# [Objective]
Please render the material below, from the line with "Given: Click the 登录 key icon" up to and including the line with "Looking at the screenshot, I should pos(137,48).", as a numbered list, skipping blank lines and leaving out everything else.

(Data drawn from a collection)

[Start]

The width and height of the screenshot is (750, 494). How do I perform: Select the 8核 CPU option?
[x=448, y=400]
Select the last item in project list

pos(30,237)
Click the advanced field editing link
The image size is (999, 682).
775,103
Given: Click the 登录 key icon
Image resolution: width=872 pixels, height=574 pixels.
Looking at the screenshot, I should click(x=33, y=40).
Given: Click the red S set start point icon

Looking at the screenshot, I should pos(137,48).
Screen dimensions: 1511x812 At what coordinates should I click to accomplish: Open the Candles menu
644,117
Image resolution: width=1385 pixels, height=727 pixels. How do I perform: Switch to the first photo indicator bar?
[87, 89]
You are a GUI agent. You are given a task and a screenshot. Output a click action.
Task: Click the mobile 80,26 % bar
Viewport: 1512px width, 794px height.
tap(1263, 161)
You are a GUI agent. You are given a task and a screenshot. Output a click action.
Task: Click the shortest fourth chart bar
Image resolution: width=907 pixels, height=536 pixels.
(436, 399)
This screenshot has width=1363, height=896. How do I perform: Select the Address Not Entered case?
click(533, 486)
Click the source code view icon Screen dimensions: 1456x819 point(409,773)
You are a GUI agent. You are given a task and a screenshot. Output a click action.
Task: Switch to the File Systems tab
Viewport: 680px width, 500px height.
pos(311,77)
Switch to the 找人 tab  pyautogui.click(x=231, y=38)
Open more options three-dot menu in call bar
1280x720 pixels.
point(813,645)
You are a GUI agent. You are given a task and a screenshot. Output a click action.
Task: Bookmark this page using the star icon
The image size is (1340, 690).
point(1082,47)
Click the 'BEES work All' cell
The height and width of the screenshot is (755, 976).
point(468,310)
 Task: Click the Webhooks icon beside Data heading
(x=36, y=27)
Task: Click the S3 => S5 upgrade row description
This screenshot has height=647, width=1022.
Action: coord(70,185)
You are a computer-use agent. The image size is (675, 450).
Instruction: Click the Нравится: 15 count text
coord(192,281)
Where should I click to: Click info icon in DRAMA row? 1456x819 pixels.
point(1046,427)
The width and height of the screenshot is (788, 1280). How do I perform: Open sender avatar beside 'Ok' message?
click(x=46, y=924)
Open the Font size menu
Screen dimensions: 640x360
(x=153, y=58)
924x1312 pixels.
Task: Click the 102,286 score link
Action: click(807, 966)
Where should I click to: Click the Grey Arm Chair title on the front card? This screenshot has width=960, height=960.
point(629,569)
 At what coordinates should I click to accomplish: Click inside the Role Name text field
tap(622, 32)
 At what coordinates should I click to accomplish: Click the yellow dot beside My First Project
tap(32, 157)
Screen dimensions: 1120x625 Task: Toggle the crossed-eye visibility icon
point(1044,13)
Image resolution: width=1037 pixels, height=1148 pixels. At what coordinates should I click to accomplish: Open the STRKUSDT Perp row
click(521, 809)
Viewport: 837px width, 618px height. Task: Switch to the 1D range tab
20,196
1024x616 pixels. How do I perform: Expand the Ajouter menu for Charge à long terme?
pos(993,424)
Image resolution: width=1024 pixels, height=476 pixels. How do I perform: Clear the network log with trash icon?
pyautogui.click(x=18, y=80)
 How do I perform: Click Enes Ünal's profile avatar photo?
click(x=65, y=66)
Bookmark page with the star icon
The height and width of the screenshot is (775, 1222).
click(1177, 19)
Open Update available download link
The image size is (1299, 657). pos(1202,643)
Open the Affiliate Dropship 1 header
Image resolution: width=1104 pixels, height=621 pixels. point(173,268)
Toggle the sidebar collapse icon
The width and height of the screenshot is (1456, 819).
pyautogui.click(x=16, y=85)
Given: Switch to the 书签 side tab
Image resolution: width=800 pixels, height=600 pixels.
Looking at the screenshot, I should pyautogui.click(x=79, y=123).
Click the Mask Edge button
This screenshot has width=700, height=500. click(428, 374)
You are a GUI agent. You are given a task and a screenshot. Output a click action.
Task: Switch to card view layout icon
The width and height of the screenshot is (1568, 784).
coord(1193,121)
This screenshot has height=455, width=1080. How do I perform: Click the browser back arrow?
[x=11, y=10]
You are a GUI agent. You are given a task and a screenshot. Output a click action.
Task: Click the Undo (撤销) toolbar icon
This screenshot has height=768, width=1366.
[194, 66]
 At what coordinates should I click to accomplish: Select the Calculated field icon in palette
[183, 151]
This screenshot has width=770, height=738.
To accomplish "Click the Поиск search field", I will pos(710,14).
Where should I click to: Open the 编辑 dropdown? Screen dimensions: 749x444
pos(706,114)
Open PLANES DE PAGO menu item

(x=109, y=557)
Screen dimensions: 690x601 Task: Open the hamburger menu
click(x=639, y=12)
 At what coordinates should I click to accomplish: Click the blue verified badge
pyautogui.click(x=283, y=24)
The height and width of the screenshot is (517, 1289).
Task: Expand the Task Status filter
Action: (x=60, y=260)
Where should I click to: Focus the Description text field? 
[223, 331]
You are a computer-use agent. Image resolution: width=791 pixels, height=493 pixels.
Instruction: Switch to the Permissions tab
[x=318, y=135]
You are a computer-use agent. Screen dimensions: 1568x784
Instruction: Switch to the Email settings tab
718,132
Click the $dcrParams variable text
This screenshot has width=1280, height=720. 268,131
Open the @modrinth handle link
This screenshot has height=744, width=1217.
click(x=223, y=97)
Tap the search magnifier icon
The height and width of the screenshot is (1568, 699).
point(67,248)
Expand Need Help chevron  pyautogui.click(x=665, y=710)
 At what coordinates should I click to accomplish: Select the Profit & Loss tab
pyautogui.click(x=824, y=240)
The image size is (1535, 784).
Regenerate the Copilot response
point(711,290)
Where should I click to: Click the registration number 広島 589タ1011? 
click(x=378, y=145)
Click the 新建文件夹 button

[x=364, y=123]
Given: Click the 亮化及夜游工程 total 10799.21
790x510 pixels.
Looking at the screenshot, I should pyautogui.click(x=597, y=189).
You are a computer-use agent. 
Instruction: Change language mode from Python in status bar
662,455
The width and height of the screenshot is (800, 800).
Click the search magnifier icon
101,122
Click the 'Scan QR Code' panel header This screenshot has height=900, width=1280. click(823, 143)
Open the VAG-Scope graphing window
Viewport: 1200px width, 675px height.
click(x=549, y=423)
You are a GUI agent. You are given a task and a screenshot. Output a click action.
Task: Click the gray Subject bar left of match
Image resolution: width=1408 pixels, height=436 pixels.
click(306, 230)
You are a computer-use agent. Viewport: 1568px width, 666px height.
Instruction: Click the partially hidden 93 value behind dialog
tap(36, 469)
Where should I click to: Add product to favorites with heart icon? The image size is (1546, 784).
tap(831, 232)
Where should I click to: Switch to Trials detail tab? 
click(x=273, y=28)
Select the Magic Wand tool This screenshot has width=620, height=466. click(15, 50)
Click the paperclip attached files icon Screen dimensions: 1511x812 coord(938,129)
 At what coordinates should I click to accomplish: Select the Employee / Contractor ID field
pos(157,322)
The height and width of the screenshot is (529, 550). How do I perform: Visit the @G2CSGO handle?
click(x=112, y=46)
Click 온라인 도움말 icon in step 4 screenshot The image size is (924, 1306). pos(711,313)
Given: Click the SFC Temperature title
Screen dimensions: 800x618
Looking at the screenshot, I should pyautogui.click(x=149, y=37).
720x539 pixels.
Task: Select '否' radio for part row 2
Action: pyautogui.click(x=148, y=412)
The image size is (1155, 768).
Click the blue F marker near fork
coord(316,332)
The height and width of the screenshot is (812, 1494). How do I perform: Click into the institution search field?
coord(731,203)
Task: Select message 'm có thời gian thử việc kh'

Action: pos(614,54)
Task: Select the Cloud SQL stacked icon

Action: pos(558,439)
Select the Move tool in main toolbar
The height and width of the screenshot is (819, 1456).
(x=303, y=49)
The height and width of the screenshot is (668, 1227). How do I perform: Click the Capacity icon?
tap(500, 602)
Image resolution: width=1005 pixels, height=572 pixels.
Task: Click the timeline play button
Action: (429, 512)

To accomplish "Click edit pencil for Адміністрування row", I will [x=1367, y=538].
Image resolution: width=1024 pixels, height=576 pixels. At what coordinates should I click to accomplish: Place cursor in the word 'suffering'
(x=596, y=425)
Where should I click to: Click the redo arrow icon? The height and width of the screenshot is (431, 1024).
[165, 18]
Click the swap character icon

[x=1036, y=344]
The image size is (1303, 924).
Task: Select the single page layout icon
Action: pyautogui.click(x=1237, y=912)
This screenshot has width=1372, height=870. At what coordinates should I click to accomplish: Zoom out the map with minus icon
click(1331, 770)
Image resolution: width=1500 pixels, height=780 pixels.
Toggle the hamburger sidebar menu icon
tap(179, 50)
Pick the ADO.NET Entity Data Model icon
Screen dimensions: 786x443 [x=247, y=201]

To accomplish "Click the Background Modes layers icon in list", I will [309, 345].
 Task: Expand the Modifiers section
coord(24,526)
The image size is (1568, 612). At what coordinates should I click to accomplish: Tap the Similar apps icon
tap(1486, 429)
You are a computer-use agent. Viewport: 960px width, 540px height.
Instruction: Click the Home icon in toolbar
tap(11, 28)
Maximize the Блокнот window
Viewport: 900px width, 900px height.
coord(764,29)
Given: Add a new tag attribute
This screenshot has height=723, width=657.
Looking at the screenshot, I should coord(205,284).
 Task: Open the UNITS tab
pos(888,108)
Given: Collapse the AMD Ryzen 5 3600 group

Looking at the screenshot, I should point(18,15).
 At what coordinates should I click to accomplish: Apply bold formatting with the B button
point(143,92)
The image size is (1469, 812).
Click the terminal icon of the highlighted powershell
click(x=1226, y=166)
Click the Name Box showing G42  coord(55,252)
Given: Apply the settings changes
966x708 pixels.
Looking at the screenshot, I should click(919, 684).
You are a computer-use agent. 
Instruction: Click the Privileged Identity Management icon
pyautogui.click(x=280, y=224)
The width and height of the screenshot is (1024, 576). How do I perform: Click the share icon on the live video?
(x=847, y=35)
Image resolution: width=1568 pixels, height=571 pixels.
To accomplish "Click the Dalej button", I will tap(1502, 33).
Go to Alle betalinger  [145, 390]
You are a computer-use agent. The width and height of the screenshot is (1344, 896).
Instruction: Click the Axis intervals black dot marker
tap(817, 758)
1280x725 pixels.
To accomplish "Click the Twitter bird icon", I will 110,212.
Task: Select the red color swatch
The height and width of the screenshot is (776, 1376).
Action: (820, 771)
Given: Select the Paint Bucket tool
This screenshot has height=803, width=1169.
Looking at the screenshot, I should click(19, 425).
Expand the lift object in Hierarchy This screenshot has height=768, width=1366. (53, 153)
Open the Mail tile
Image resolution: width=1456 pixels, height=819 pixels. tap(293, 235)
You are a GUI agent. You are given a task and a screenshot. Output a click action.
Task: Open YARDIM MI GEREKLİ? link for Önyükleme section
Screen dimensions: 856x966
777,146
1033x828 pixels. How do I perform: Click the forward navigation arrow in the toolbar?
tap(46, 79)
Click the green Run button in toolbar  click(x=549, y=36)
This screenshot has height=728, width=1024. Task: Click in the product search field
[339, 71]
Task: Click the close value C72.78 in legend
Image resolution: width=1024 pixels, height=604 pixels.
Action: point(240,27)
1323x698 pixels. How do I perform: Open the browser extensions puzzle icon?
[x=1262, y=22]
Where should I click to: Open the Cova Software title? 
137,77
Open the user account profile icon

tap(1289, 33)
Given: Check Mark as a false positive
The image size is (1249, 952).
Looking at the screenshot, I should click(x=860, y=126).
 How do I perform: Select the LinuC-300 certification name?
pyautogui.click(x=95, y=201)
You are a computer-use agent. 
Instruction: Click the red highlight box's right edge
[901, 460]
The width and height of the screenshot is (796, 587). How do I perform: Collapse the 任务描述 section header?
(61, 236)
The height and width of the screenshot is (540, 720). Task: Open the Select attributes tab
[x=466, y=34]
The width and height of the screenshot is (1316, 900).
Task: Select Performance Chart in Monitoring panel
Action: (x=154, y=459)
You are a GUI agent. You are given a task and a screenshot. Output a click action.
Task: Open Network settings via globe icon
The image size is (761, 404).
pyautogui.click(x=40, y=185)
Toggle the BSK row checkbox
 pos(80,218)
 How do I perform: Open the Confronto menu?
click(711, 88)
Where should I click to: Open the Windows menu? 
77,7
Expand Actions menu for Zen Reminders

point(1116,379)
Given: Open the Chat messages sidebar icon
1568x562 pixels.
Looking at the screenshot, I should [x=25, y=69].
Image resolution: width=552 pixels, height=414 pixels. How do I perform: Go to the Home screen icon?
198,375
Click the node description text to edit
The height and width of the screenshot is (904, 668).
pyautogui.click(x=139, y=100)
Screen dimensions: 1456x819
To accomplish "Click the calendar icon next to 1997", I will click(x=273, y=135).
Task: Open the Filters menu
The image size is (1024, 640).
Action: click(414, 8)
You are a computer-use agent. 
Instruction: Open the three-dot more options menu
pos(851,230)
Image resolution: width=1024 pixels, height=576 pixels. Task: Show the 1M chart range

[End]

# [Result below]
1. Given: Click the 登录 key icon
2. Image resolution: width=872 pixels, height=574 pixels.
3. Looking at the screenshot, I should click(x=33, y=40).
4. Given: Click the red S set start point icon
5. Looking at the screenshot, I should pos(137,48).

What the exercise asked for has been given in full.